Yes, our community is also asked to “click,” but more importantly they are invited to reflect on deeply-rooted and connected issues and to be part of a collective effort greater than themselves. Our donors are not just ATMs or wallet holders. They are people who have their own capacity to learn from their experience, and from others, and to reimagine our futures together.

5) A fundraising angle to get more money through the door does not equate a movement.

What differentiates movements from other social good efforts is that they are rooted in and driven by “the people.” To call #GivingTuesday a movement, which its originators do, denigrates peoples’ social movements for justice.

The movements we support at Thousand Currents are focused on moving systems and institutions towards equity. This requires joint efforts on policy advocacy, narrative shift, and most importantly community organizing and mobilizing popular support. They are characterized by systemic analysis, a shared agenda and taking principled, collective, direct action to create targeted strategic pressure. The change created by movements is fundamental, and requires long-term commitment.
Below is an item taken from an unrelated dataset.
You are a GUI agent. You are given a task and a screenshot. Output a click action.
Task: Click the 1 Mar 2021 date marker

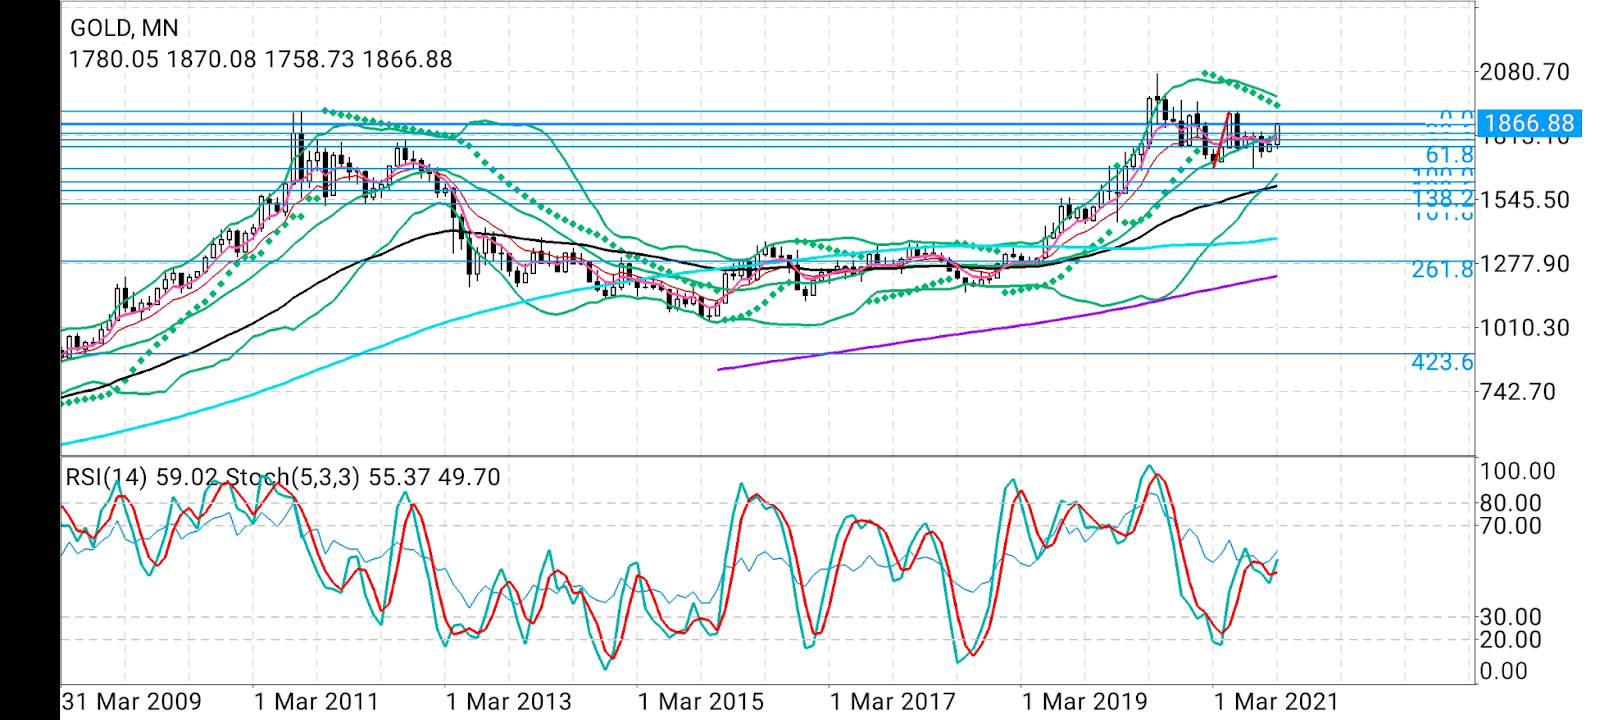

Movements vary greatly around the world, but in movements for justice, everyday people determine the structure and strategies within each movement, never single organizations. Being part of a movement means fundamentally changing society’s status quo for the long-haul, not simply creating an online gimmick for fundraising one-time donations.

Yes, it takes money to do our work. Lots of it. But lasting, transformative social change also takes grassroots leadership, community organizing, volunteer hours, committed allies showing up and people giving of themselves, systems analysis, sustained pressure on power structures/holders, etc. We are clear that that requires an investment in our partners’ work over many years, even decades — not only on one day.

When we recognize this, our sector has the potential to channel the outcry, the rage, the anxiety of our time, and the sheer energy to “do more” into something constructive, sustained, and coordinated.

Not just one day, but throughout the year.